> [Records shown]
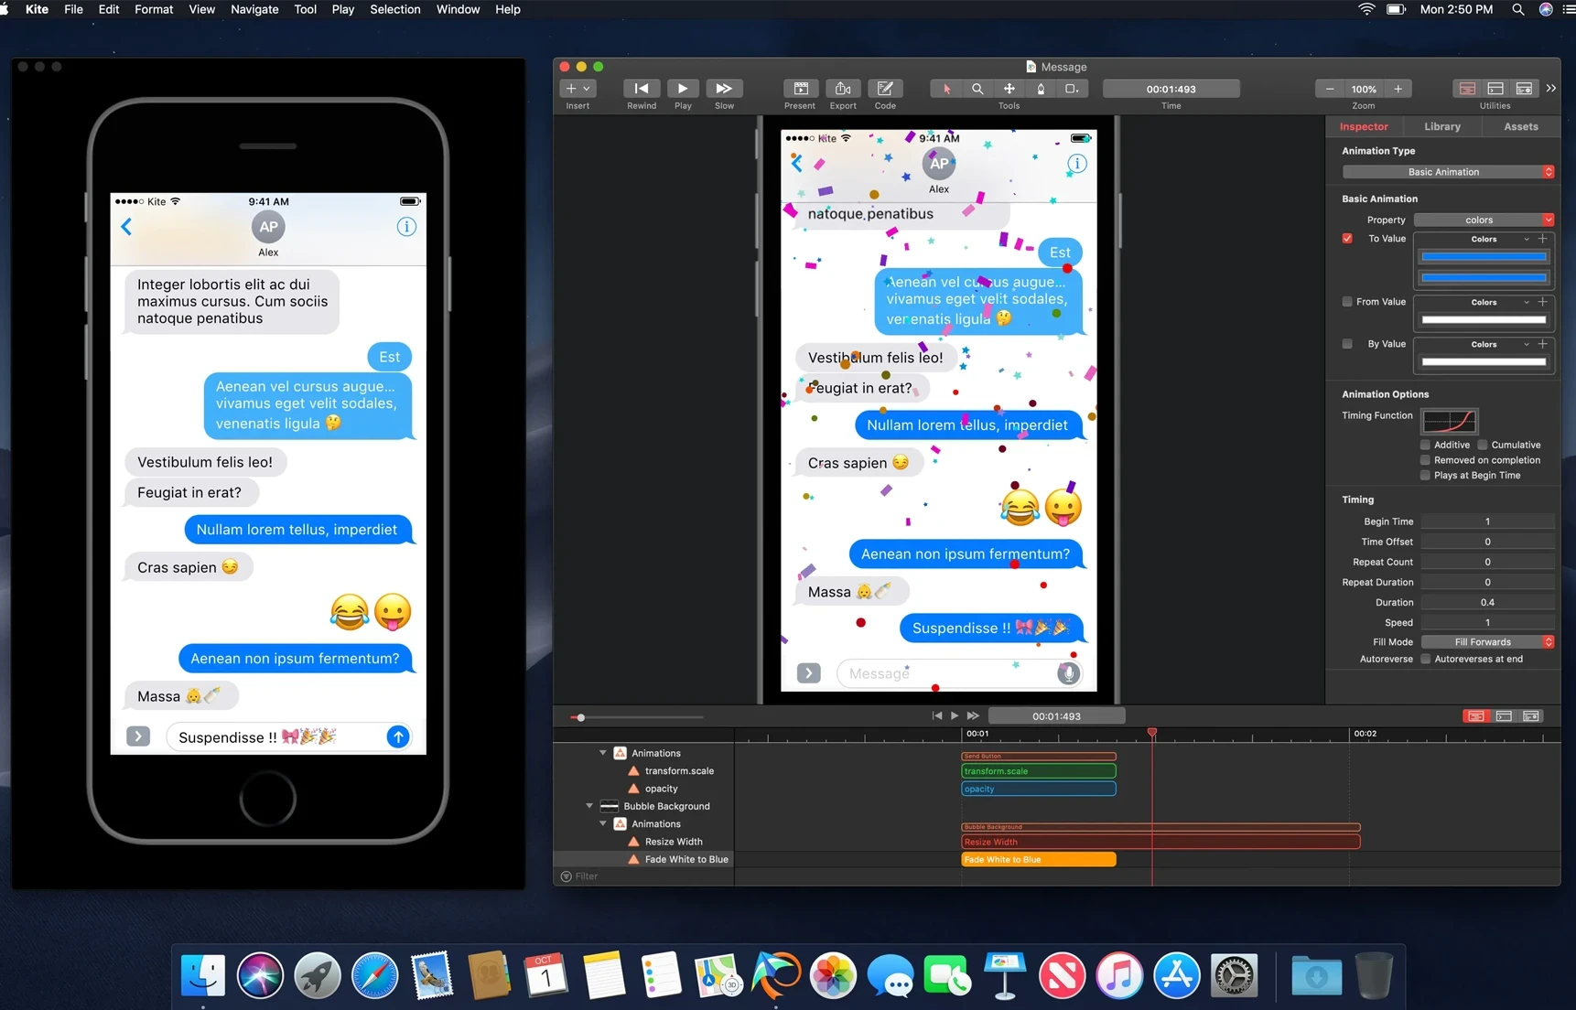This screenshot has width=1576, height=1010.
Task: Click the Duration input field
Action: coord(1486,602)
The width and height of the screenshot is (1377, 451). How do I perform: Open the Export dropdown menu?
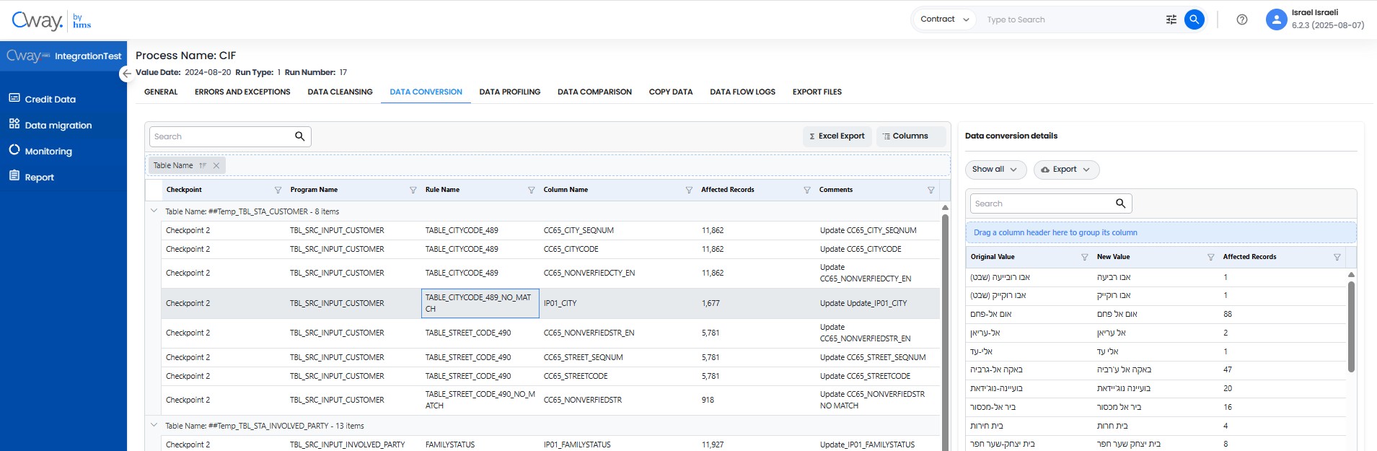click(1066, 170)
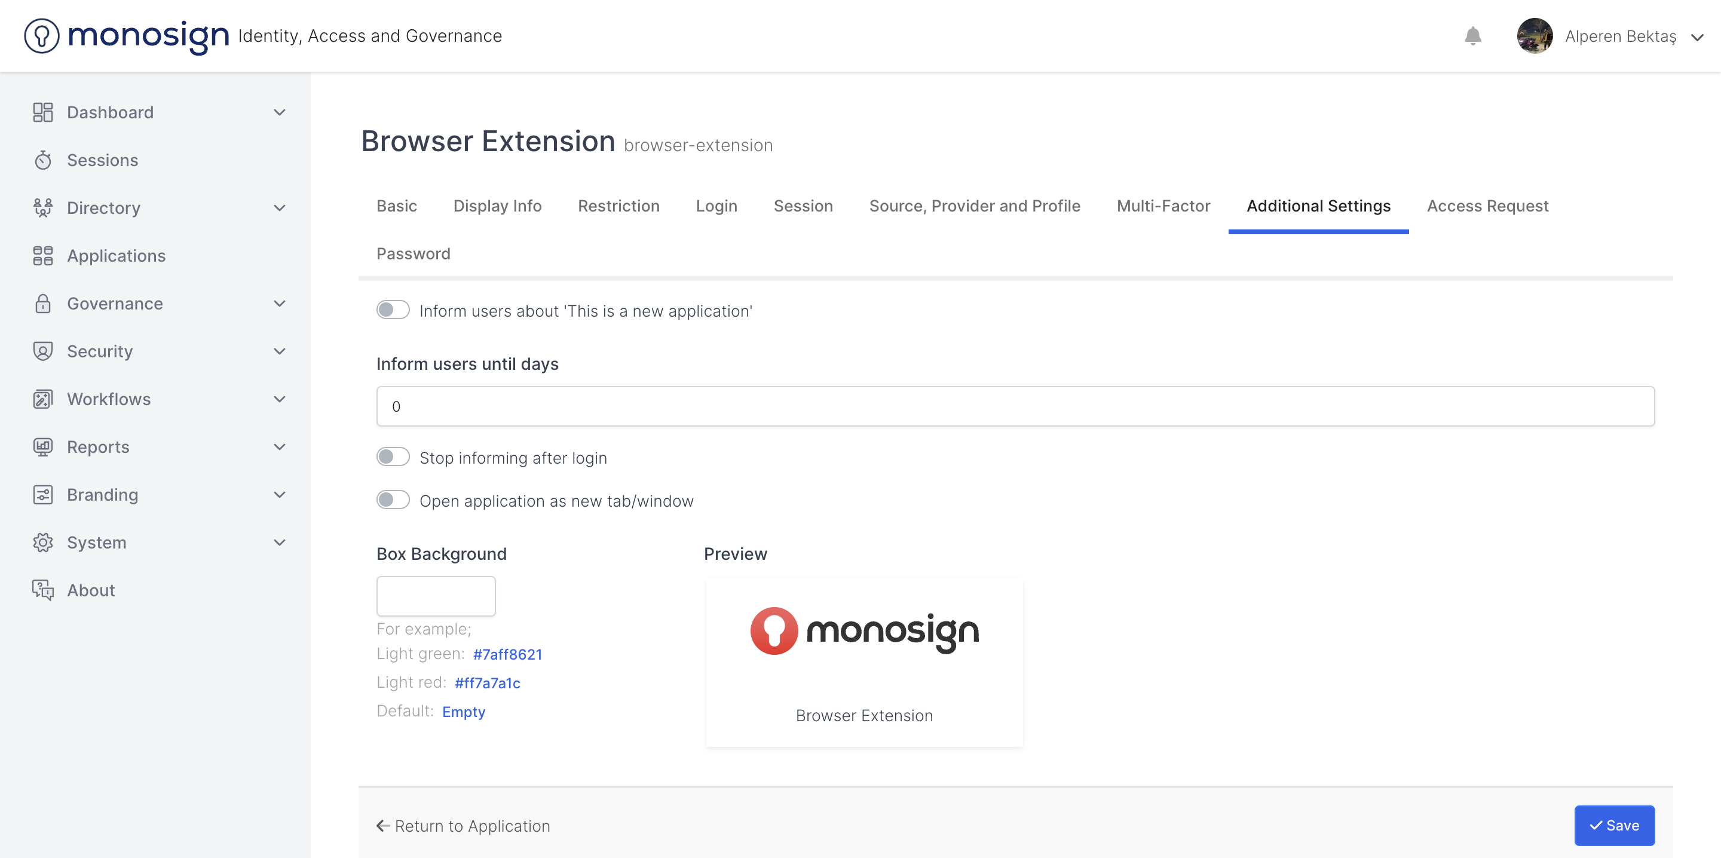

* * *

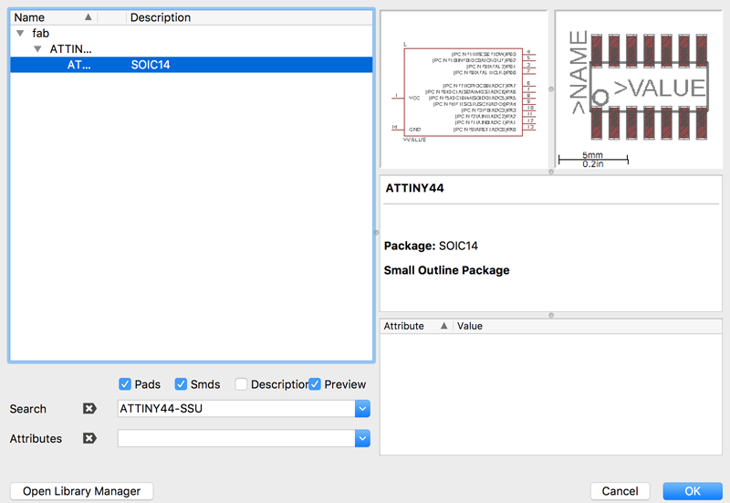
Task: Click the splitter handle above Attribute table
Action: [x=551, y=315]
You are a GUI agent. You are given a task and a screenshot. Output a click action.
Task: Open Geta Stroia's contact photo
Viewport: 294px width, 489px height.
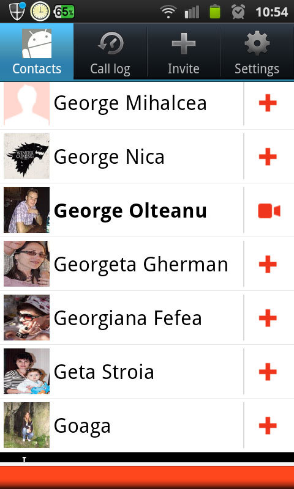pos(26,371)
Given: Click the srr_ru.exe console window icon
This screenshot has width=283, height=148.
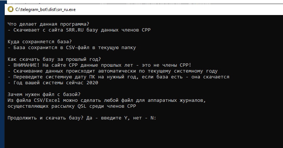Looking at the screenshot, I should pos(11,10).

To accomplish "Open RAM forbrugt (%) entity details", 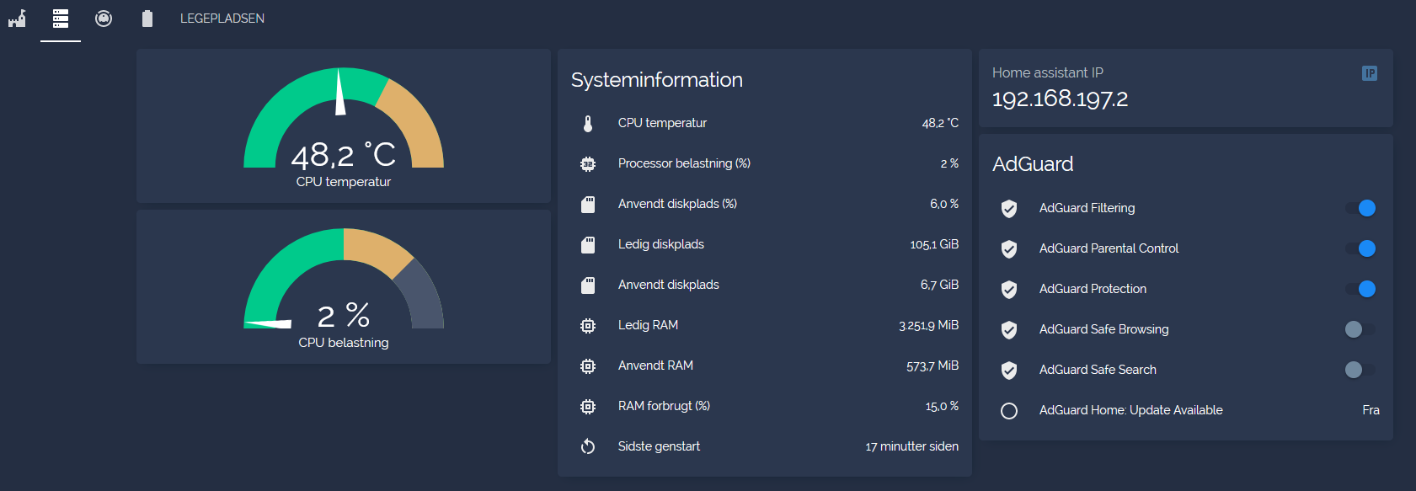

> [Exercise brief] In the listing above, find the line containing "You are a GUI". Output it and every line after it up to and including the line containing "RAM forbrugt (%)", exactly, but skip the pictures.

> [Answer]
You are a GUI agent. You are given a task and a screenshot. Output a click action.
Task: Open Geta Stroia's contact photo
Viewport: 294px width, 489px height.
pos(26,371)
Given: Click the srr_ru.exe console window icon
This screenshot has width=283, height=148.
Looking at the screenshot, I should pos(11,10).

To accomplish "Open RAM forbrugt (%) entity details", 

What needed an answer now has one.